Applied Science and Innovative Research

In this paper, Software is presented for teaching through interactive demonstrations about lenses. At first we explore lenses constructed by two spherical surfaces. We explore the ray diagrams and wave fronts. Then there is a page for understanding the thick lens model. We introduce a step by step procedure to find the focal length and find the principal planes and finally the use of the focal length and principal points to construct the image. There is a page for finding the position of the image not by the formula but by the method we use on an actual experiment: We move the screen back and forth until we can get the sharpest possible image. This is done by finding the minimum of a standard deviation of the position of the rays for a given position of the screen. Then there is a simulation of an experiment for finding the focal length. This uses a macro to simulate the finding of several image points b for several object points a.

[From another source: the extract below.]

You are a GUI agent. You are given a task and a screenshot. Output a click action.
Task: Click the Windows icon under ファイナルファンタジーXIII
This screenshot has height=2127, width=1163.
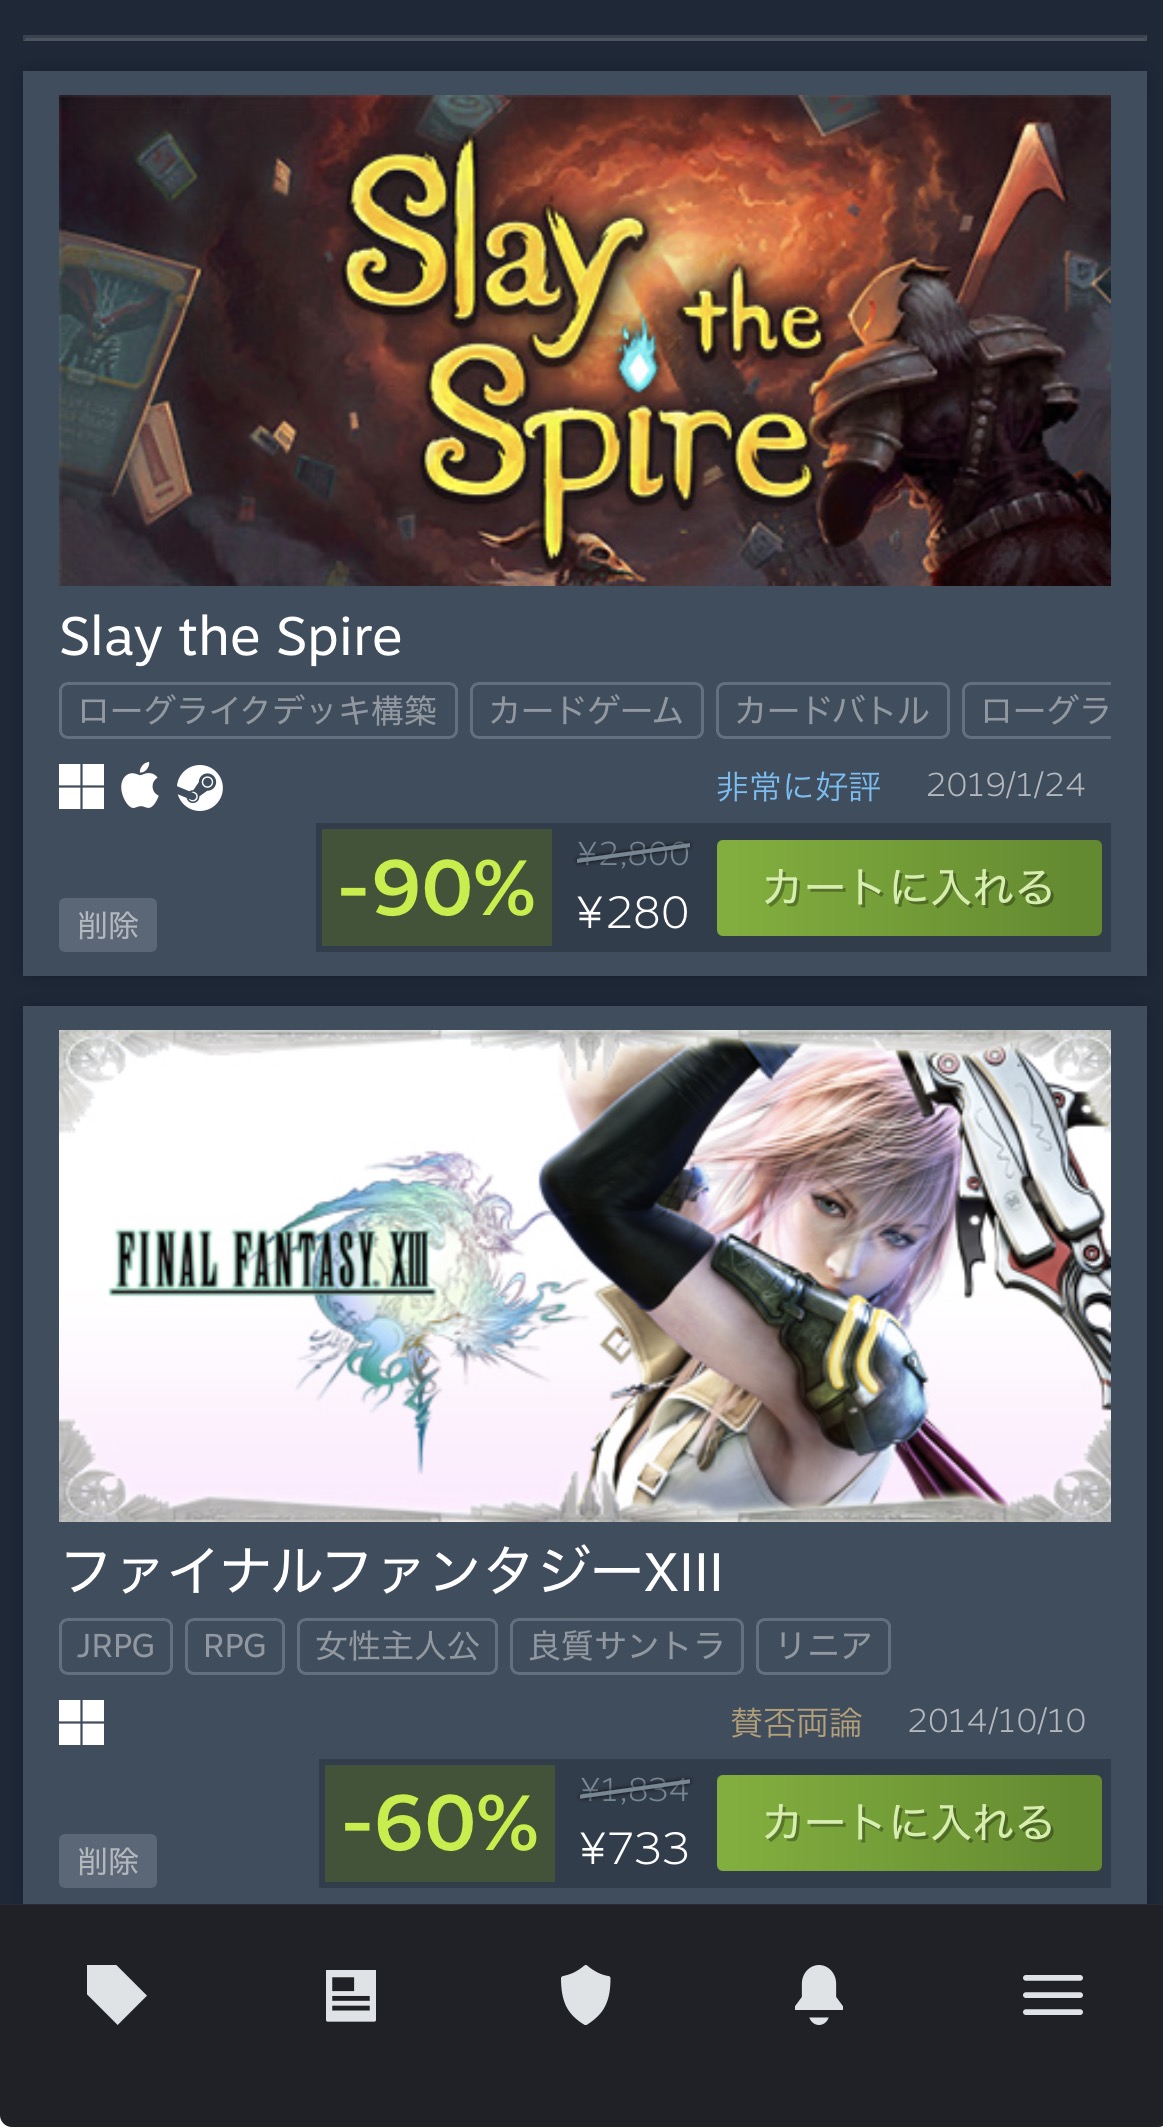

These values are used first in the graphical representation of the image point as a function of b and the image points as a function of a. With suitable least square fits we get two lines with parameters that give values for the focal length and principal plane. Then there is a simulation of two experiments of finding the focal length of a lens. The spreadsheet calculates the distance b vs a, the image y, and there ar graphs of y as a function of a and y as a function of b from which we find 1) a hyperbolic fit for y vs a and a linear fit for y vs b from which we calculate the focal distance, 2) it calculates 1/a and 1/b and then finds a linear fit and a parabolic fit for the data. Also we get the same parameters by finding the cuts of lines uniting the point (a,0) and (0,b).. 3) there is a plot of a+b vs a and then the points are fitted with a hyperbola whose asymptotes give the sum of focal length and principal planes. Then there is a page where we can see two lenses for which the shape can change to have a perfect focusing at a given distance. These two lenses are based on Huygens’ ideas, Spherical and Huygen Lenses.